The case would continue on appeal in the Ninth Circuit and, luckily, our big gun, Alan Morrison, would stay on the case. Alan co-founded the Public Citizen Litigation Group with Ralph Nader nearly forty years ago and was, until recently, an administrative law professor at Stanford. As proven today, he’s an extremely effective oral advocate.
When I first came to ASA, I had few demands. One of them was that I would argue every case I briefed, but to have Alan Morrison on behalf of ASA warranted an exception.
The oral argument was held today and the sparks flew.
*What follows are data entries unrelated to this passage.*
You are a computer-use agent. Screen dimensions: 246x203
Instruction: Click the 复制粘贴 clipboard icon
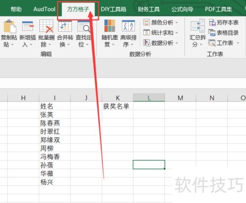point(9,26)
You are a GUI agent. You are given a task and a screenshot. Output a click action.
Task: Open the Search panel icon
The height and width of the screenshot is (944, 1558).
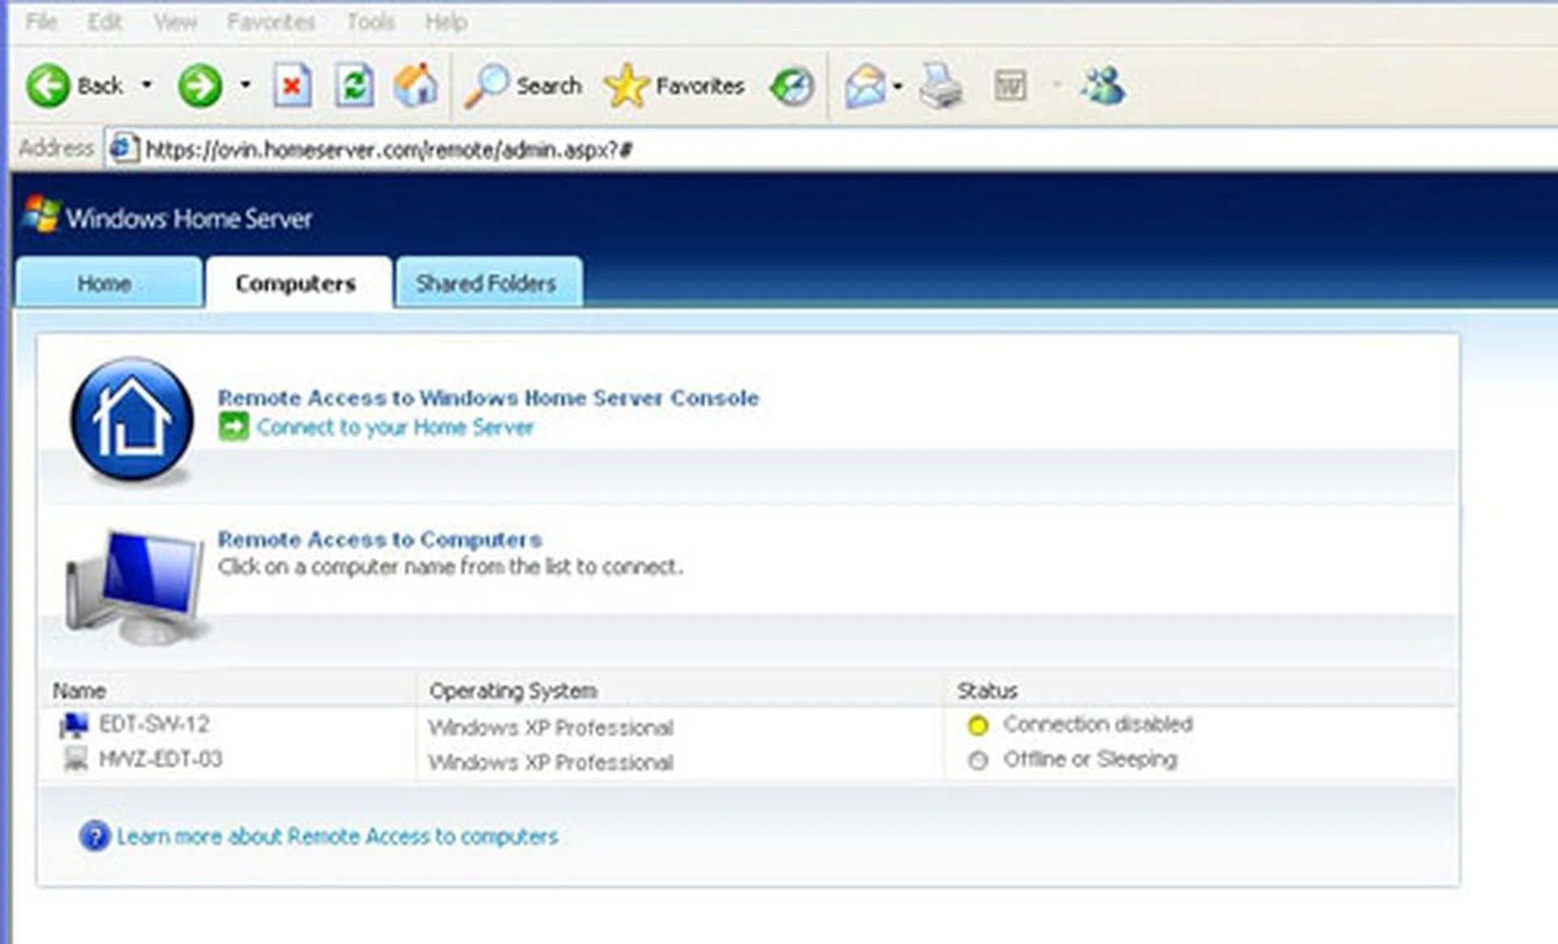[x=488, y=84]
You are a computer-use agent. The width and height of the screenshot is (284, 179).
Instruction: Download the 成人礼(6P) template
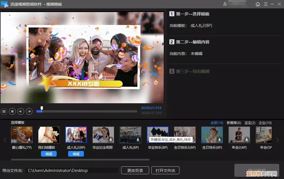[138, 139]
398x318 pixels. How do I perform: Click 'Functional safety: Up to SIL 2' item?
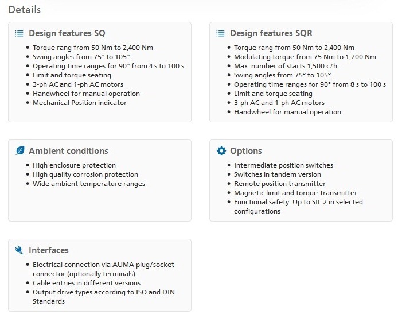tap(298, 207)
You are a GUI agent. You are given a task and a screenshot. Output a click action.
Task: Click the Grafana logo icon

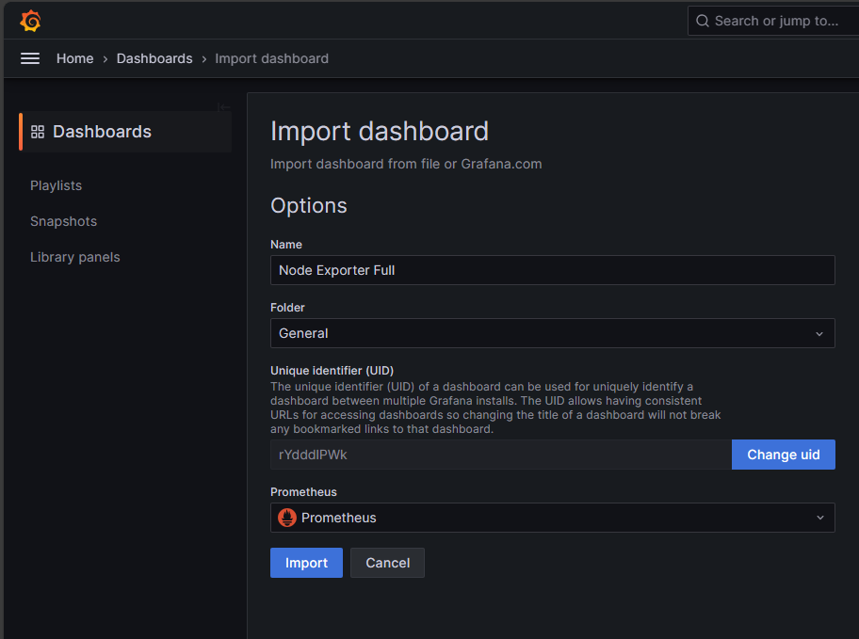click(x=30, y=21)
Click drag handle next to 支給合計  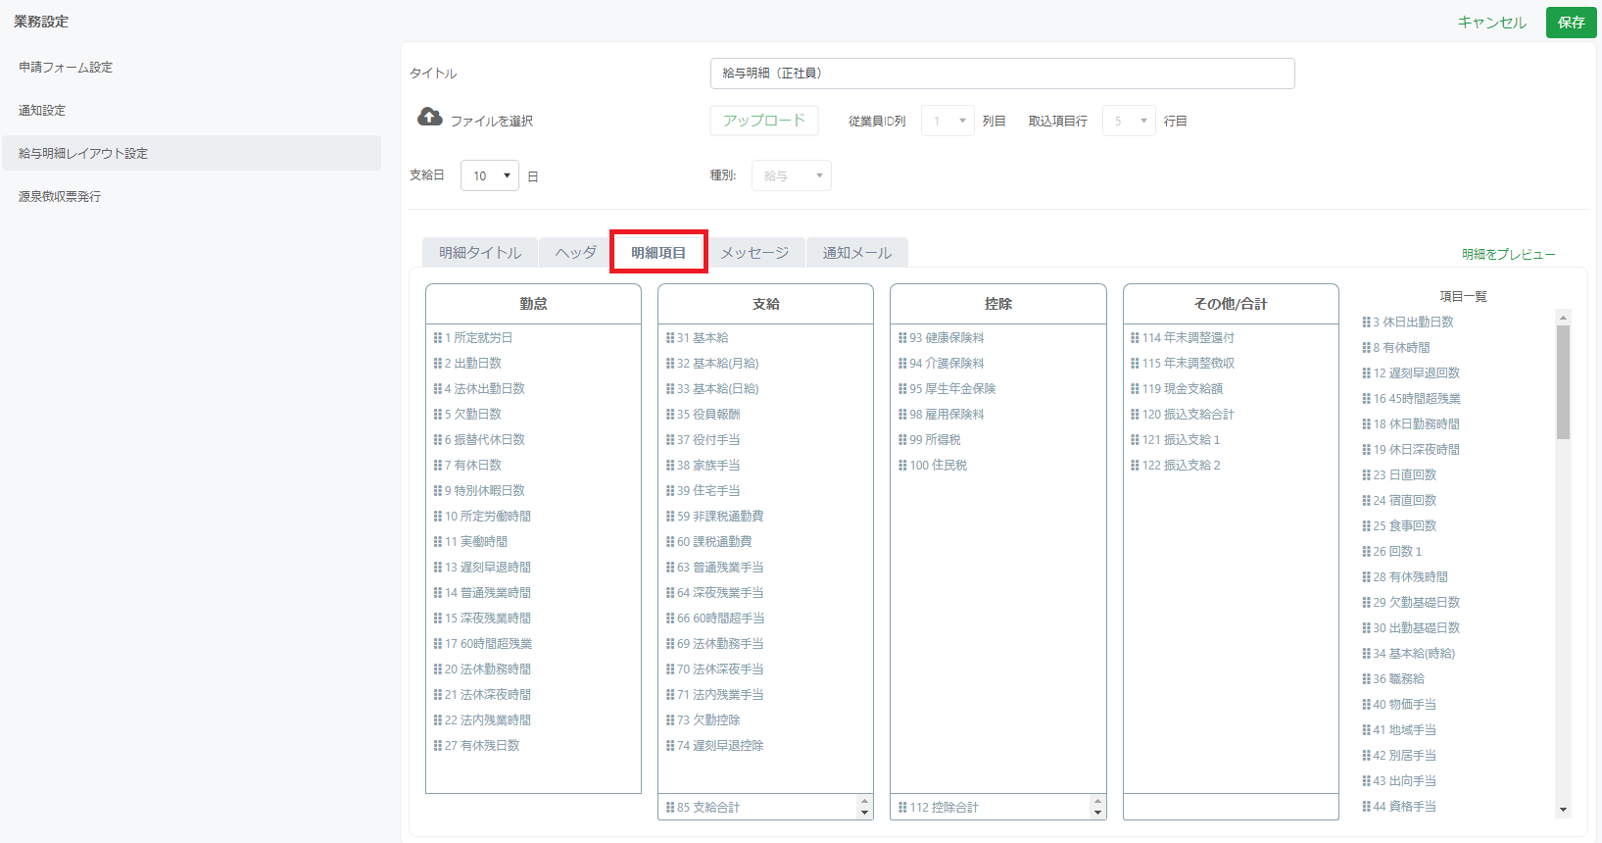pyautogui.click(x=670, y=808)
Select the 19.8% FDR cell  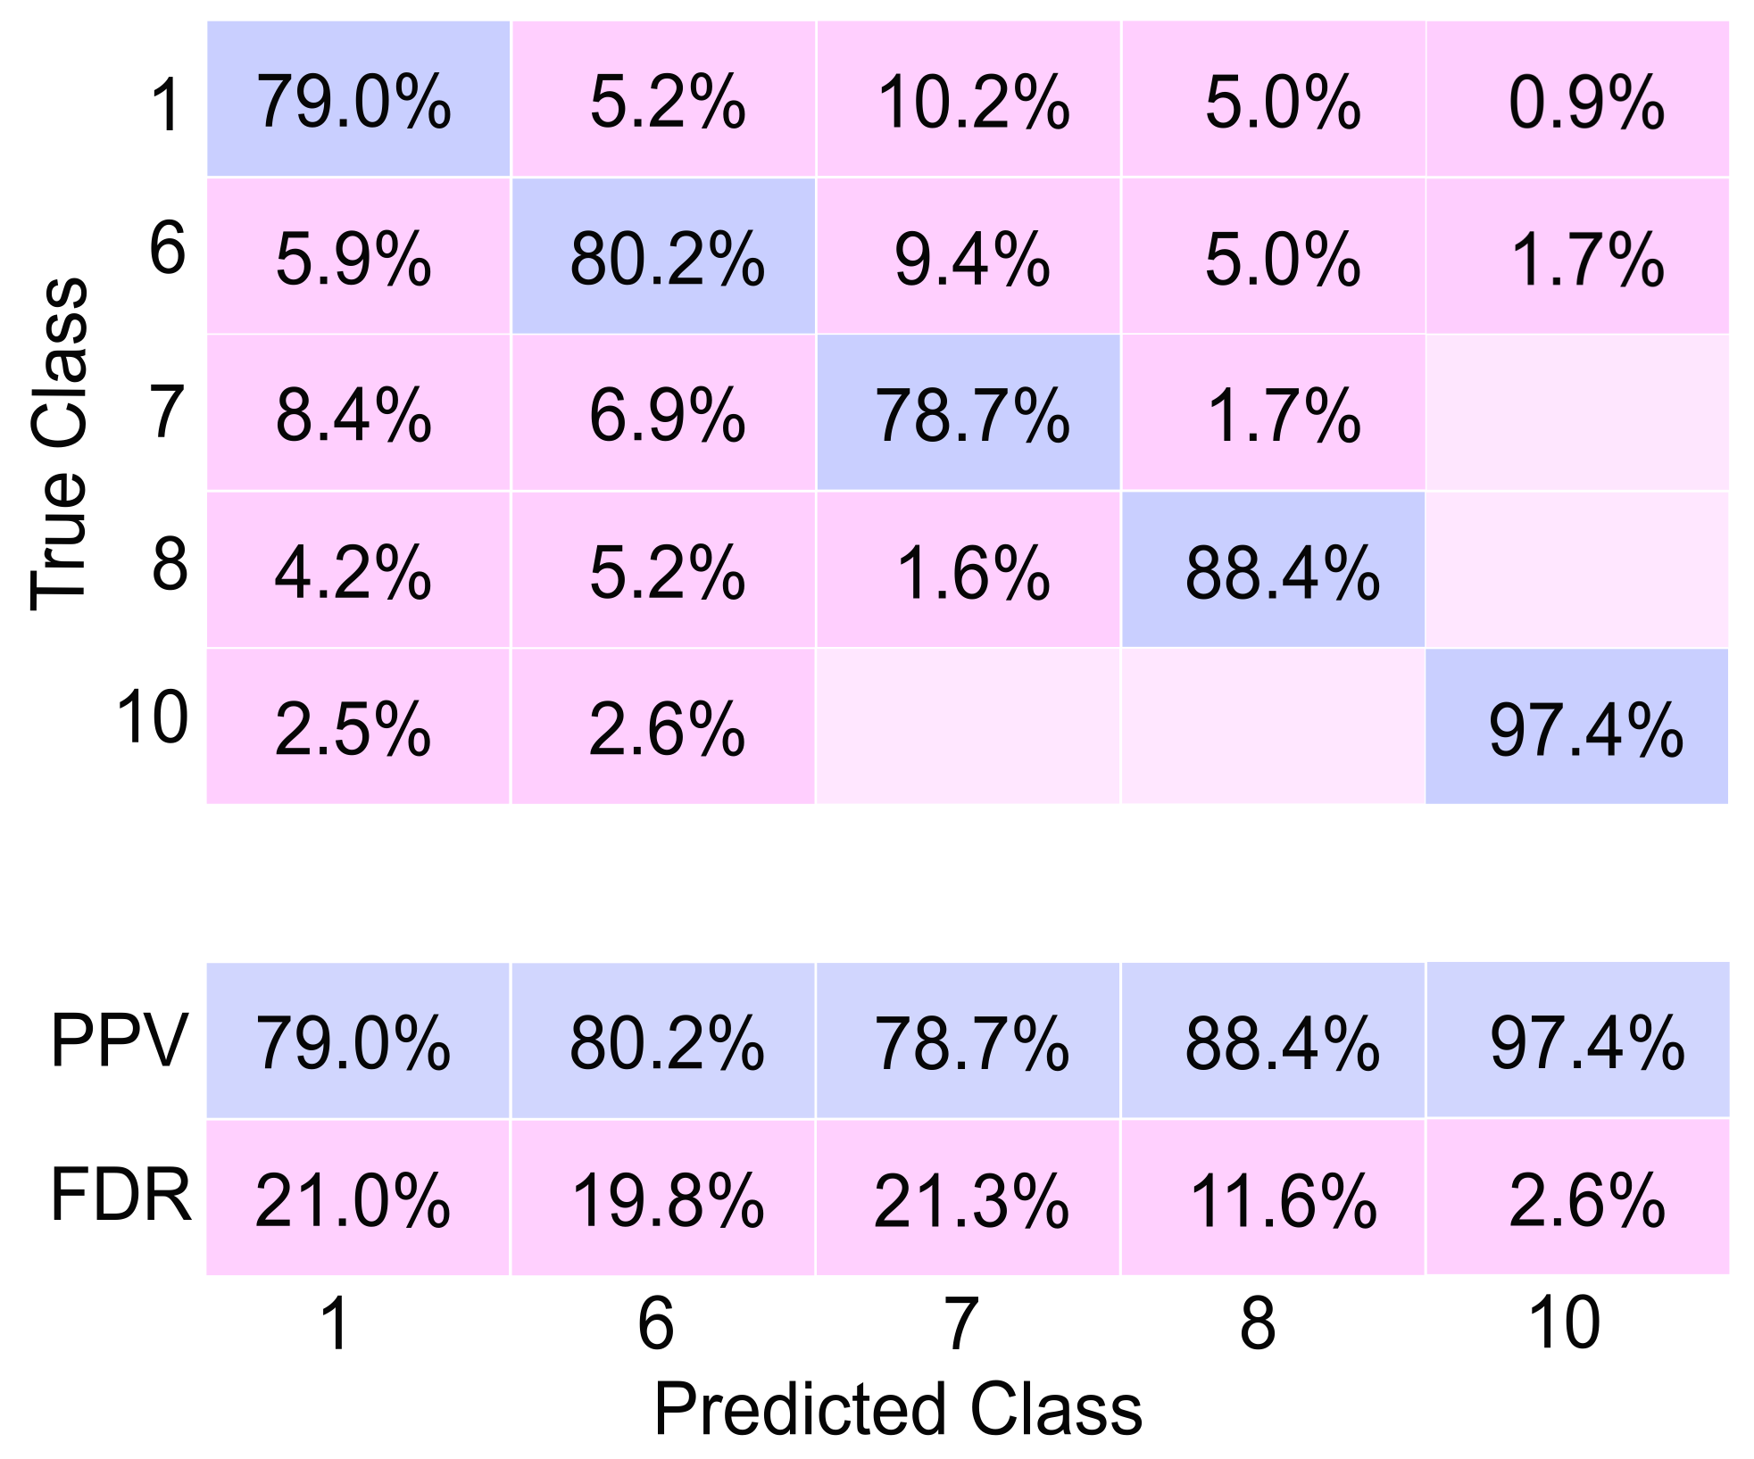(663, 1198)
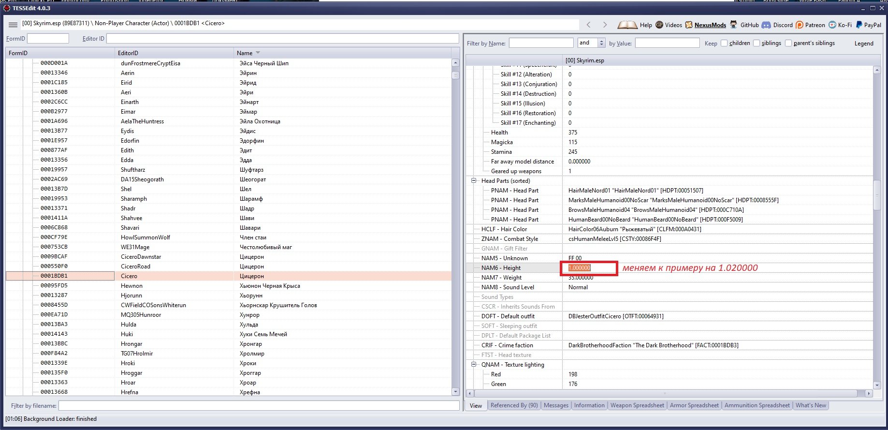The height and width of the screenshot is (430, 888).
Task: Enable the Keep siblings checkbox
Action: pos(757,43)
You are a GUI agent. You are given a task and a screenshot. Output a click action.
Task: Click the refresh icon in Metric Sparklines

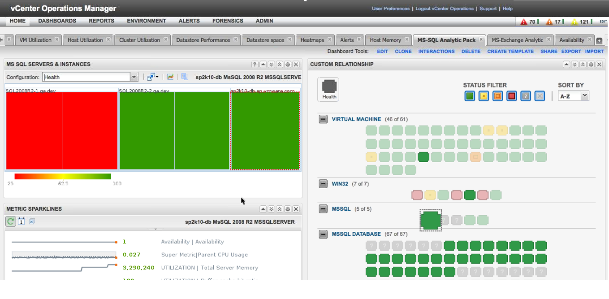[10, 221]
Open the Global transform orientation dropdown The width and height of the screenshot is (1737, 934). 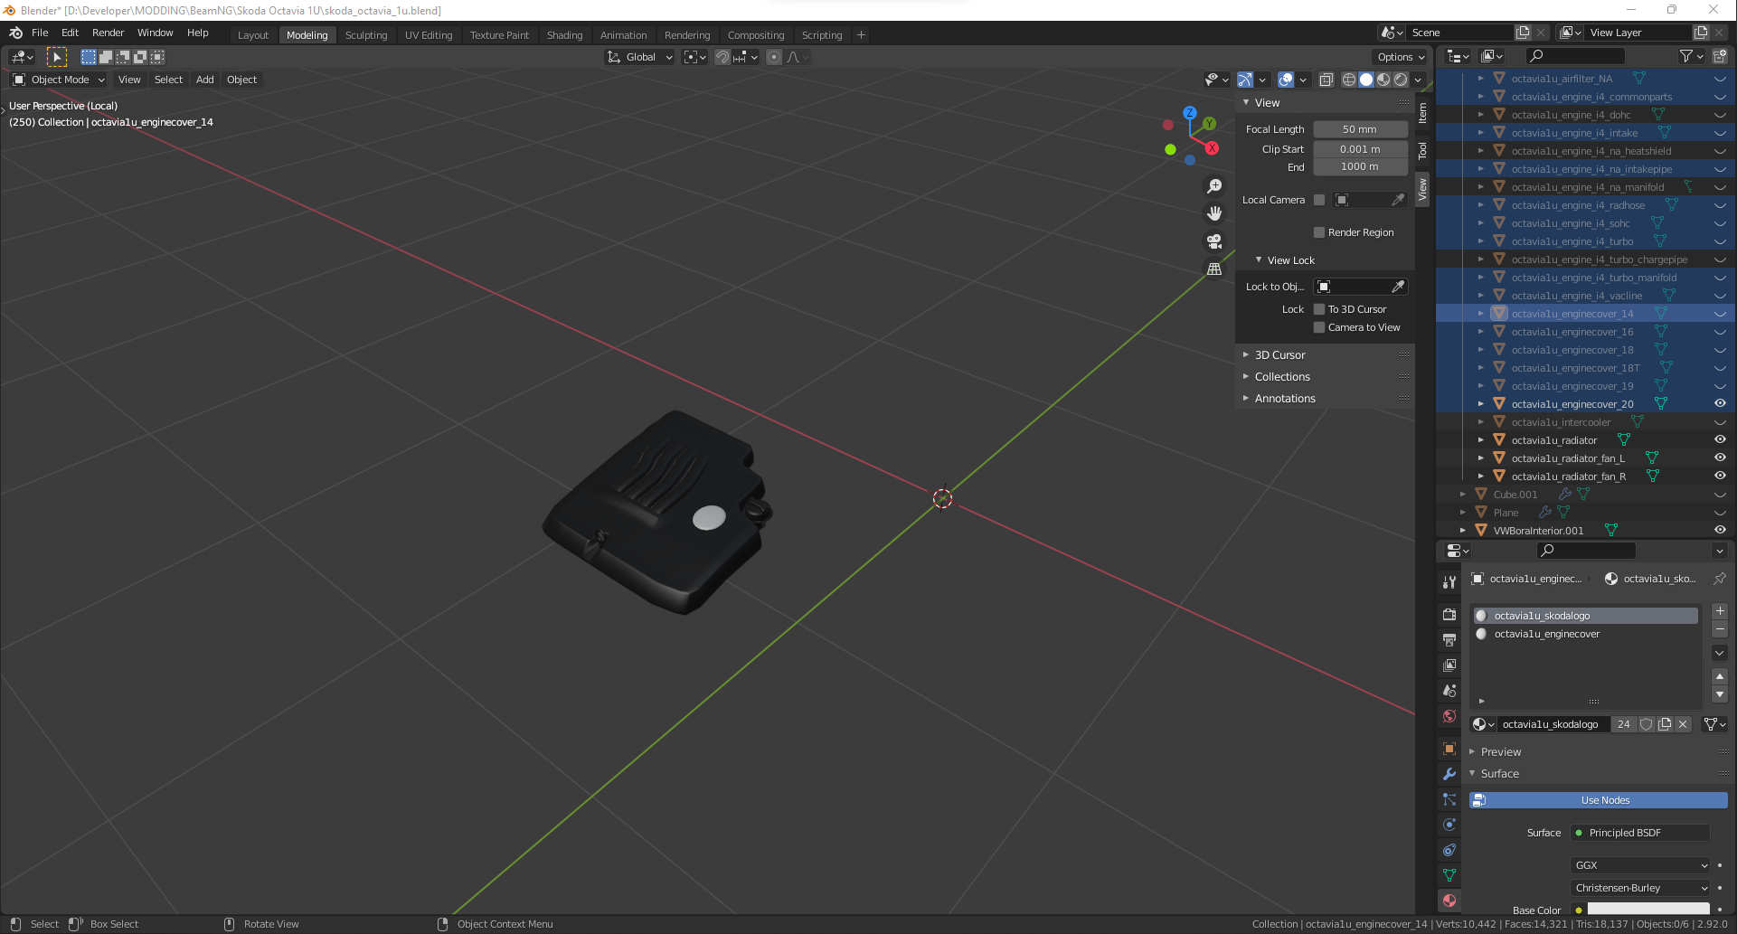640,57
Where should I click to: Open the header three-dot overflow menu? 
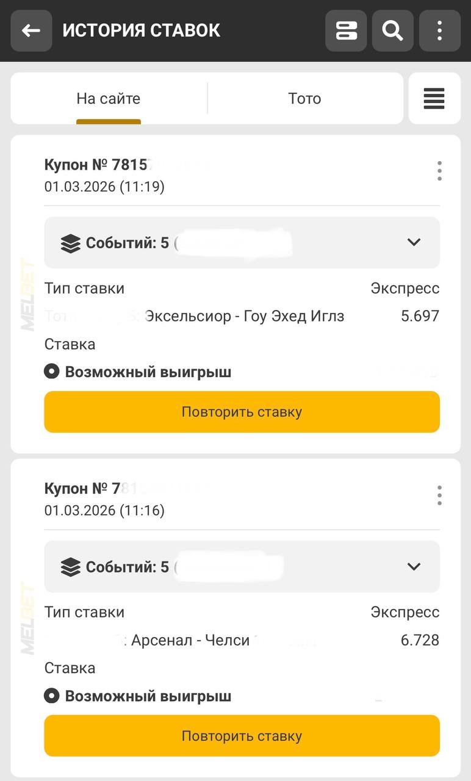(439, 31)
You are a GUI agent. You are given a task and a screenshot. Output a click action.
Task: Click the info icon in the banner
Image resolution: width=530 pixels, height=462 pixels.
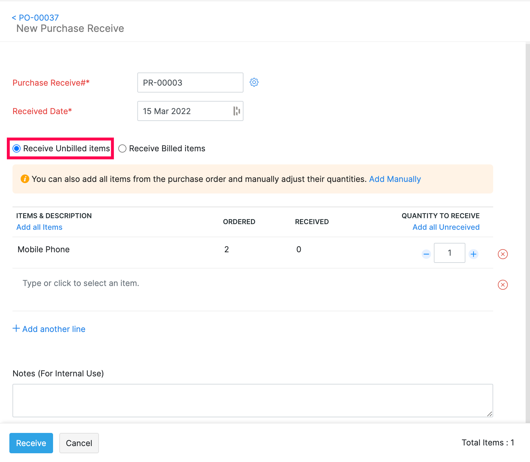click(25, 179)
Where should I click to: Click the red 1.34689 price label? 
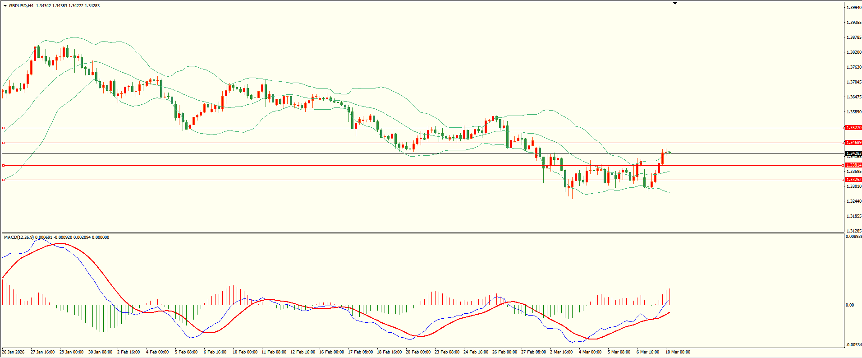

Alan went first and the three-judge panel peppered him with questions on standing, whether there is a right to judicial review under the Data Quality Act, and whether ASA had an alternative remedy under the Controlled Substances Act (through rescheduling) that would preclude judicial review under the Data Quality Act. Alan answered all of the questions eloquently and succinctly. Near the end of Alan’s presentation, Judge Berzon lamented that the Court should have allotted more time for oral argument because this was such an interesting case. The audio of the argument can be found here .
Ultimately, in addition to the medical marijuana issue, the case puts President Obama’s statements that the federal government will make scientific decisions based on science, rather than politics, to the test. It does not seem too much to ask that federal agencies tell the truth and for courts to ensure this when it is demonstrated that they are lying.





April 17th, 2009 at 8:29 am
government is the most elegant word for liar.